Les plus jeunes, les plus faibles et les plus âgés étaient immédiatement envoyés à la mort dans les chambres à gaz.
Pour sa première visite vendredi dans cet ancien camp nazi situé dans la Pologne actuelle, Angela Merkel a reconnu qu'il lui était "tout sauf facile" de se tenir dans ce lieu en raison de "la honte profonde" qui l'habite face aux "crimes commis par des Allemands".
"Des crimes", a-t-elle insisté, la voix altérée par l'émotion, "qui dépassent les limites de ce qui est concevable".
Sur la rampe, la dirigeante allemande, née neuf ans après la fin de la Seconde guerre mondiale, s'arrête longuement devant un wagon à bestiaux, l'un de ceux qui ont transporté plus d'un million de personnes, principalement des Juifs, assassinées dans ce camp figé par un froid sibérien et dont l'étendue sidère les visiteurs.
Fils barbelés
Des baraques, encadrées de fils barbelés et de poteaux en béton, ponctuent le long quai où arrivaient les trains.
Des corbeaux planent au-dessus des arbres noirs et faméliques, le sol est parsemé de taches de neige verglacée. Une lumière blanche, rasante, éclaire l'entrée en briques rouges de Birkenau.
A quelques mètres de la chancelière sont exposées à ciel ouvert des photos en noir et blanc prises en 1944 par des SS allemands. Ces clichés montrent des enfants, casquettes sur la tête, se tenant la main. "Des Juifs sélectionnés par les SS pour une mort immédiate dans les chambres à gaz du crématorium IV et V", explique la légende.
Parmi les enfants qui ont survécu à Auschwitz, Bogdan Bartnikowski, qui avait 12 ans lorsqu'il y fut déporté avec sa mère, après l'insurrection de Varsovie le 12 août 1944. Agé aujourd'hui de 87 ans, le vieil homme a raconté au cours d'une cérémonie les heures qui ont suivi son arrivée à Auschwitz et où il eut le sentiment de se retrouver dans une "antichambre de l'enfer".
"Ce fut un grand choc. Tout à coup j'ai dû me déshabiller (...) Toutes les femmes étaient nues, ma mère était nue", a-t-il expliqué.
"Pas d'autre issue"
Plus tard, des prisonniers promus kapos, chargés d'encadrer les déportés, lui diront, à lui et à d'autres enfants: "il n'y a ici qu'un chemin vers la liberté, celui qui passe par les cheminées", celles des fours crématoires.
Après ce témoignage bouleversant, Angela Merkel, accompagnée notamment du Premier ministre polonais Mateusz Morawiecki et de représentants de la communauté juive, a longé les ruines des chambres à gaz détruites par les nazis avant que l'Armée rouge ne libère Auschwitz-Birkenau le 27 janvier 1945.

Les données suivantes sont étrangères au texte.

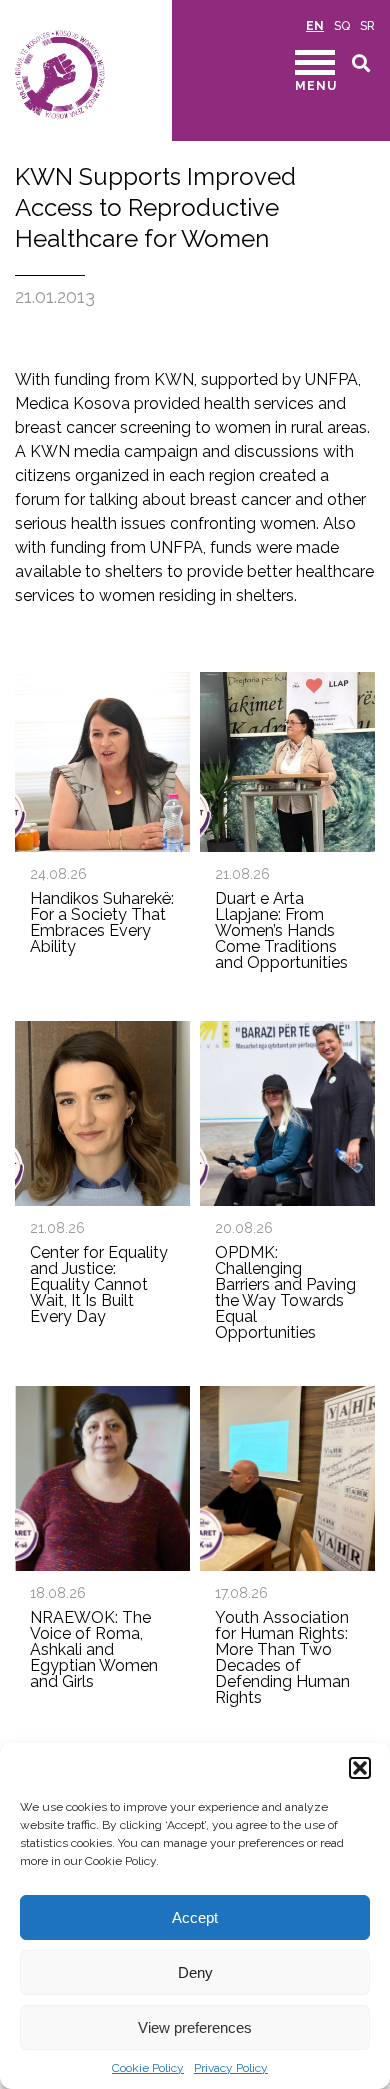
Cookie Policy (148, 2068)
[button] (360, 1768)
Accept (195, 1917)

Les soldats soviétiques y avaient découvert des milliers de détenus hagards, affamés, parmi lesquels l'écrivain italien Primo Levi.
Près de 75 ans plus tard, le camp continue d'attirer un nombre record de visiteurs. Parmi eux, des groupes scolaires qui franchissent, comme Angela Merkel en matinée, le portail surmonté de la sinistre devise nazie: "Arbeit macht frei" ("Le travail rend libre").
Pavel Chaloupecky, 40 ans, enseignant de français et d'anglais dans un lycée de Prague, effectue sa quatrième visite à Auschwitz.
"La première fois, ce fut un choc absolu. Auschwitz, c'est la suppression calculée et totale de l'humain", juge ce Praguois de 40 ans venu avec 35 élèves de terminale.
"A chaque visite, mon expérience devient plus intime. J'ai remarqué par exemple les marches d'escalier usées par les bottes des nazis. Je me suis dit que mes chaussures montaient sur les mêmes marches que ces gens", poursuit cet homme dont la grand-mère fut déportée à Auschwitz.
"Ma grand-mère ne parlait pas, elle avait peur de se retrouver face à une incompréhension totale", explique-t-il. Seuls les chiffres tatoués sur son avant-bras venaient rappeler son terrible destin.
A l'heure où sont en train de disparaître les derniers témoins de la Shoah, Angela Merkel a aussi rendu un hommage aux survivants qui ont témoigné "avec force et courage" de leur calvaire, durant des décennies.